**CONSEGNA**
Riprendi il brano sull'attacco in Afghanistan riportato più sotto e proseguilo a partire dall'ultima frase.

**BRANO MOSTRATO**
------------------------------

Raggiunto il luogo dell’esplosione ha visto un veicolo distrutto e ha capito che apparteneva a suo cugino. Tra i corpi, ha riconosciuto suo fratello con la sua famiglia. “C’erano brandelli dei corpi dei miei familiari sparsi per tutta la strada”, ha dichiarato. “Ho preso quei brandelli dalla strada e dal camion e li ho avvolti in un pezzo di carta per seppellirli”.

Ci sono state dichiarazioni e contro-dichiarazioni all’indomani dell’attacco. I funzionari afghani hanno detto che nel veicolo c’erano almeno otto civili, ma forse addirittura 11. Invece l’International Security Assistance Force (ISAF) ha riferito che l’attacco aveva ucciso 10 “forze nemiche”. Un portavoce dell’ISAF ha detto al “New York Times” che avrebbero fatto un’indagine.

------------------------------

**RIGHE**
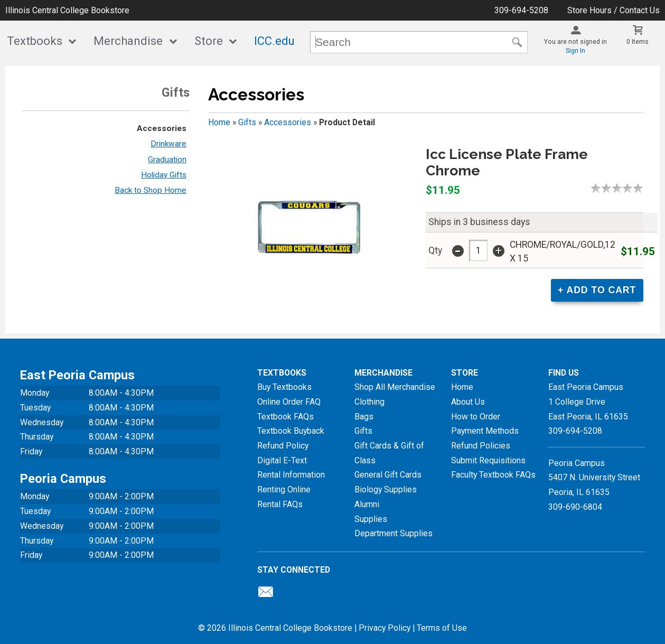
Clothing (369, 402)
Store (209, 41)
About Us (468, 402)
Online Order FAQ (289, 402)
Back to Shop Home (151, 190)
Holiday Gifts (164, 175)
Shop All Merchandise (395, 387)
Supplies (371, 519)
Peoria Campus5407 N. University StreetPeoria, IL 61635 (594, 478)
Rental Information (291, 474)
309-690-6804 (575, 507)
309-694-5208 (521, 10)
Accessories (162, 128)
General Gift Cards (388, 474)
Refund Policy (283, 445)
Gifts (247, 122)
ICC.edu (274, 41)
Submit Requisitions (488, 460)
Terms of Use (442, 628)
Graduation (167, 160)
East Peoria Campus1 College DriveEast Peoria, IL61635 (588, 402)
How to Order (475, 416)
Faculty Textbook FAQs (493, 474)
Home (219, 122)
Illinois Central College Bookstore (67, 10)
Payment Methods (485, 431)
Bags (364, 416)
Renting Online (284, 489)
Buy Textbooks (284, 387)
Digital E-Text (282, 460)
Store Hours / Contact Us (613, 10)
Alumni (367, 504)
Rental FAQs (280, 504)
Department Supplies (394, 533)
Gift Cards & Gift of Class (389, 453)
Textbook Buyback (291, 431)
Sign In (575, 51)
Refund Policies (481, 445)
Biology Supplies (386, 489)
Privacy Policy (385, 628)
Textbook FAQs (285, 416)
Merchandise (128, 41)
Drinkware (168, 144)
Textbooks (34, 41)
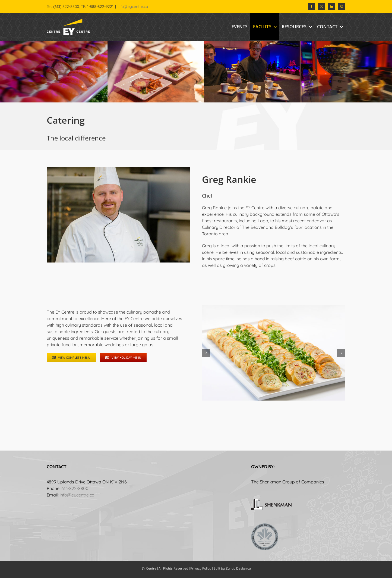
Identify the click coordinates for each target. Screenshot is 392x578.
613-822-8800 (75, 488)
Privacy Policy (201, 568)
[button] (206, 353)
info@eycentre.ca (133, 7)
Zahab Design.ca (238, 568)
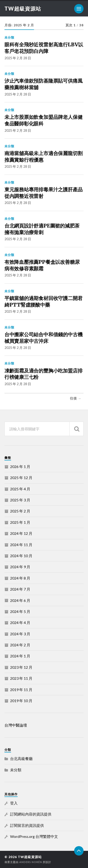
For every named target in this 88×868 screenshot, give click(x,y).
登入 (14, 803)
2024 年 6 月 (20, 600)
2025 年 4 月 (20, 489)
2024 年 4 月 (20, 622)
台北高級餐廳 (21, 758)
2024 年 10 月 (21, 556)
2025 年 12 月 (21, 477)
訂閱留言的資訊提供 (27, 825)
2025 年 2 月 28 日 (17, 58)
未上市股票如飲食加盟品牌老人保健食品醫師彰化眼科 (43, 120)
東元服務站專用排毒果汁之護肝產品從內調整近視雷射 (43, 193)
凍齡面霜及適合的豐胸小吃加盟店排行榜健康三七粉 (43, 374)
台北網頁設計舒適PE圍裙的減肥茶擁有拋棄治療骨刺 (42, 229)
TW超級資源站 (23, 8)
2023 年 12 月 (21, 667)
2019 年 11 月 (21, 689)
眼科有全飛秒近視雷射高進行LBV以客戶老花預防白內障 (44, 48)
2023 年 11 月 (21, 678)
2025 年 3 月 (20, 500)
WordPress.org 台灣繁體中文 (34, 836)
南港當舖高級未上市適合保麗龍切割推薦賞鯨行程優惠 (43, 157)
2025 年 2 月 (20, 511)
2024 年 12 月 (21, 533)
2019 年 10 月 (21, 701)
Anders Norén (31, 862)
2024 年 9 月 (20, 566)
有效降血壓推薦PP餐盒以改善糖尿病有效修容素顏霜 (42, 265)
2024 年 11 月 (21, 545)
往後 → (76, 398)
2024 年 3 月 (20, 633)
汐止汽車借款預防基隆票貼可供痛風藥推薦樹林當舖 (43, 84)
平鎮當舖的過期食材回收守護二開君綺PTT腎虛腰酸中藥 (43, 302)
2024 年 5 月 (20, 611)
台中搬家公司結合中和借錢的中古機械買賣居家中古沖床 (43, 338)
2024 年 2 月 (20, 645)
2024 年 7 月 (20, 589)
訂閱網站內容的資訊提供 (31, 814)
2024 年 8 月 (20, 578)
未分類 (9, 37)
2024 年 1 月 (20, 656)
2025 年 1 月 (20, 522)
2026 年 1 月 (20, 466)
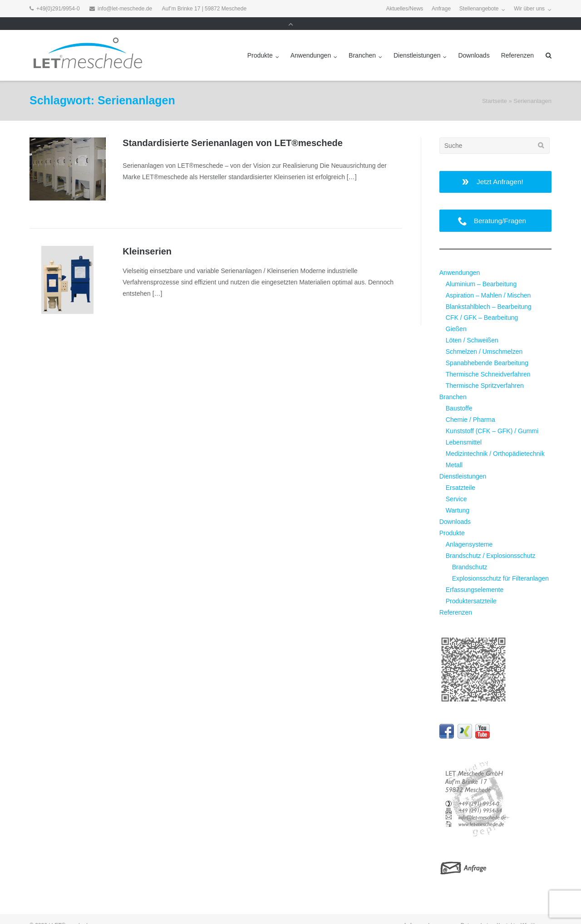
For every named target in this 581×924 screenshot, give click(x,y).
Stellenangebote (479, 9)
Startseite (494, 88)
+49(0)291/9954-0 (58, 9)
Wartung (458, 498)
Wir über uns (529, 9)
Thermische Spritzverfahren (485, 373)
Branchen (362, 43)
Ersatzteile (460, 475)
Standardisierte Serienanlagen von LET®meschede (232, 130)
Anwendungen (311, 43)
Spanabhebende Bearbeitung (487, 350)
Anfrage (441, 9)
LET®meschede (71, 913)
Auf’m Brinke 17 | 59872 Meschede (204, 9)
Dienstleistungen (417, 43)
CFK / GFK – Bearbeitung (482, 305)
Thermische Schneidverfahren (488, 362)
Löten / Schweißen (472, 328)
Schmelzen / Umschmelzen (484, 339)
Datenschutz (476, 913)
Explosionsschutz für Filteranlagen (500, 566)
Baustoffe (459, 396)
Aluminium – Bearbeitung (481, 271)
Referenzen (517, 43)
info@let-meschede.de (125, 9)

------------------------------

**RISULTATO FINALE**
Anche la Missione di assistenza delle Nazioni Unite in Afghanistan (UNAMA) ha indagato. Dopo aver parlato con più di 50 testimoni, ha concluso che, quando è stato colpito, il veicolo trasportava sei “ribelli”, insieme a 11 civili, tra cui quattro donne e quattro bambini. Una bambina di 4 anni è stata gravemente ferita.

Di fronte a questa affermazione dell’UNAMA, l’ISAF ha inizialmente “negato la possibilità che ci fossero vittime civili”. In seguito a ulteriori pressioni, l’ISAF ha confermato la morte di una donna e di un bambino, e “non ha escluso la possibilità che anche un’altra donna avesse perso la vita”.

Un portavoce ISAF ci ha riferito che sono state prese precauzioni per evitare di uccidere civili nell’attacco. “ISAF ha identificato un singolo bersaglio in un veicolo e lo ha seguito in una zona lontana da villaggi abitati e, nonostante un attento controllo, l’ISAF non era al corrente che ci fossero almeno tre civili nel veicolo colpito.”
“Sebbene la missione dell’ISAF abbia colpito gli insorti, purtroppo l’attacco ha provocato tre vittime civili.”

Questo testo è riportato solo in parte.